Jesus Is Life

LO QUE HACEMOS DEBE TRAER GLORIA A DIOS

LO QUE HACEMOS DEBE TRAER GLORIA A DIOS

A no todo el mundo le gusta hablar en público, esto se puede deber a diversas causas, pero la causa más común para que las personas no les guste es porque tienen pánico escénico. Muchas personas con este miedo evitan las situaciones en las que tienen que hablar en público por completo o sufren en su transcurso, con las manos y la voz temblorosas, y en muchas ocasiones prefieren que otros hablen por ellas. En contraste a este grupo, existe otro grupo de personas que les fascina estar al frente del público, les gusta estar en un auditorio lleno de personas y ser el punto de atención. Estas personas tienen la facilidad para hablar fluidamente sin ninguna clase de temor. Al grupo de personas que no tiene pánico escénico, el apóstol Pedro les hace el siguiente llamado para que utilicen de la mejor manera esa facilidad de expresarse en público: ¿Has recibido el don de hablar en público? Entonces, habla como si Dios mismo estuviera hablando por medio de ti. ¿Has recibido el don de ayudar a otros? Ayúdalos con toda la fuerza y la energía que Dios te da. Así, cada cosa que hagan traerá gloria a Dios por medio de Jesucristo. ¡A él sea toda la gloria y todo el poder por siempre y para siempre! Amén. 1 Pedro 4:11 NTV.

Desde el momento que la persona recibe a Cristo como su Señor y Salvador, es dotado con un Don sobrenatural para que lo ponga al servicio del cuerpo de Cristo. Uno de estos dones sobrenaturales es el don de la palabra, específicamente el don de la predicación. Los creyentes que han recibido del Espíritu Santo, el don para exponer el evangelio de la salvación y la vida eterna, no tienen miedo de expresarse en público, más bien su hablar es fluido y tienen la capacidad para llegar con el mensaje a sus oyentes. A este grupo de creyentes, el apóstol les dice que hablen como si Dios mismo estuviera hablando por medio de ellos. Es decir, que no expongan el mensaje de Dios ofreciendo sus opiniones particulares o propagando sus propios prejuicios, sino como el que transmite el más puro mensaje de las Sagradas Escrituras sin ninguna clase de distorsiones. La predicación no se hace para que el predicador despliegue sus cualidades sino para poner a la gente cara a cara con Dios. Además, todo aquel que lleva a cabo esta clase de ministerio debería hacerlo con el humilde reconocimiento de que es Dios quien le da el poder para ello, entonces la gloria irá a Dios a quien le pertenece.
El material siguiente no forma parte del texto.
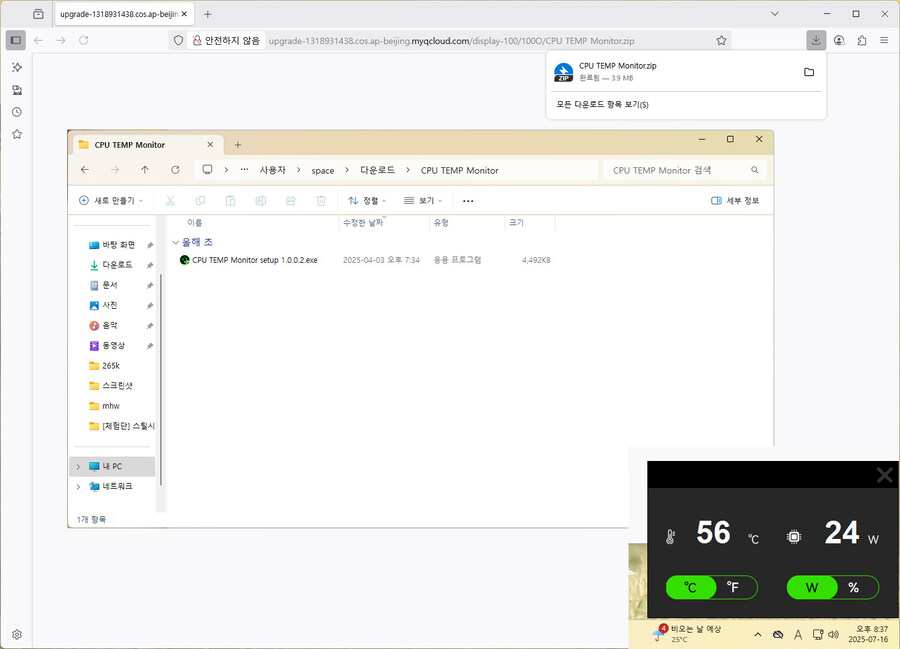900x649 pixels.
Task: Open the '...' see more menu in Explorer
Action: point(466,200)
Si hemos sido dotados por el Espíritu Santo para predicar o enseñar la Palabra de Dios, no tengamos miedo de hacerlo, expongamos claramente el evangelio de la salvación tratando de que nuestras palabras sean las mismas palabras que Dios quiere que digamos en aquella ocasión particular. No es suficiente que prediquemos en base de las Sagradas Escrituras, debemos tener también la certidumbre de que estamos presentando el mensaje en particular que Dios quiere para aquella audiencia en aquel momento específico. Solo si hacemos las cosas en conformidad a la voluntad y los designios de Dios, haremos venir la gloria a Dios por medio de Jesucristo. Solo a nuestro bendito Señor y Salvador le pertenece toda la alabanza, toda la gloria y todo el poder por siempre y para siempre, Amén.